= Goal of the exercise =
Exactly as given, output all the records that follow.

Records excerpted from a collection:

********************

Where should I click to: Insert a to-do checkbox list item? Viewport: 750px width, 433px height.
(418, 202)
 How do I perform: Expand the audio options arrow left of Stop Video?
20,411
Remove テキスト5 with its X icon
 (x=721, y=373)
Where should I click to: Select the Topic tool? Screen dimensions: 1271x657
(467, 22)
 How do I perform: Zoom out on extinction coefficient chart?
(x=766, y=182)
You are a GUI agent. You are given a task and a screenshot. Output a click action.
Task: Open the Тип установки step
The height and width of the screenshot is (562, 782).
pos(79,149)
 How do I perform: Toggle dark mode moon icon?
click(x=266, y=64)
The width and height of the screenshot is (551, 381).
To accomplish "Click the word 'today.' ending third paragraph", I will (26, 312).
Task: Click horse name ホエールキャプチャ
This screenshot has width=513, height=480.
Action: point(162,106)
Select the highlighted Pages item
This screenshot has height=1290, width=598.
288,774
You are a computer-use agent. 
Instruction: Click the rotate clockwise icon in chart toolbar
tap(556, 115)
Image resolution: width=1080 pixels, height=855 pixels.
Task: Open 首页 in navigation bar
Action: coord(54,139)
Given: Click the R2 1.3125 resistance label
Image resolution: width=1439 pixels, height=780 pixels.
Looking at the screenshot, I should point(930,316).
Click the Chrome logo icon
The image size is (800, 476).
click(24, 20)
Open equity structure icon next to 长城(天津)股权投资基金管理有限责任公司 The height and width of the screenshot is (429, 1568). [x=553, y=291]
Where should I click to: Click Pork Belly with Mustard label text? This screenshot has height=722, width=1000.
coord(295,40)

********************

= Solution for this problem =
Where should I click to: Insert a to-do checkbox list item? Viewport: 750px width, 433px height.
(418, 202)
 How do I perform: Expand the audio options arrow left of Stop Video?
20,411
Remove テキスト5 with its X icon
 (x=721, y=373)
Where should I click to: Select the Topic tool? Screen dimensions: 1271x657
(467, 22)
 How do I perform: Zoom out on extinction coefficient chart?
(x=766, y=182)
You are a GUI agent. You are given a task and a screenshot. Output a click action.
Task: Open the Тип установки step
The height and width of the screenshot is (562, 782).
pos(79,149)
 How do I perform: Toggle dark mode moon icon?
click(x=266, y=64)
The width and height of the screenshot is (551, 381).
To accomplish "Click the word 'today.' ending third paragraph", I will (26, 312).
Task: Click horse name ホエールキャプチャ
This screenshot has width=513, height=480.
Action: point(162,106)
Select the highlighted Pages item
This screenshot has height=1290, width=598.
288,774
You are a computer-use agent. 
Instruction: Click the rotate clockwise icon in chart toolbar
tap(556, 115)
Image resolution: width=1080 pixels, height=855 pixels.
Task: Open 首页 in navigation bar
Action: coord(54,139)
Given: Click the R2 1.3125 resistance label
Image resolution: width=1439 pixels, height=780 pixels.
Looking at the screenshot, I should point(930,316).
Click the Chrome logo icon
The image size is (800, 476).
click(24, 20)
Open equity structure icon next to 长城(天津)股权投资基金管理有限责任公司 The height and width of the screenshot is (429, 1568). [x=553, y=291]
Where should I click to: Click Pork Belly with Mustard label text? This screenshot has height=722, width=1000.
coord(295,40)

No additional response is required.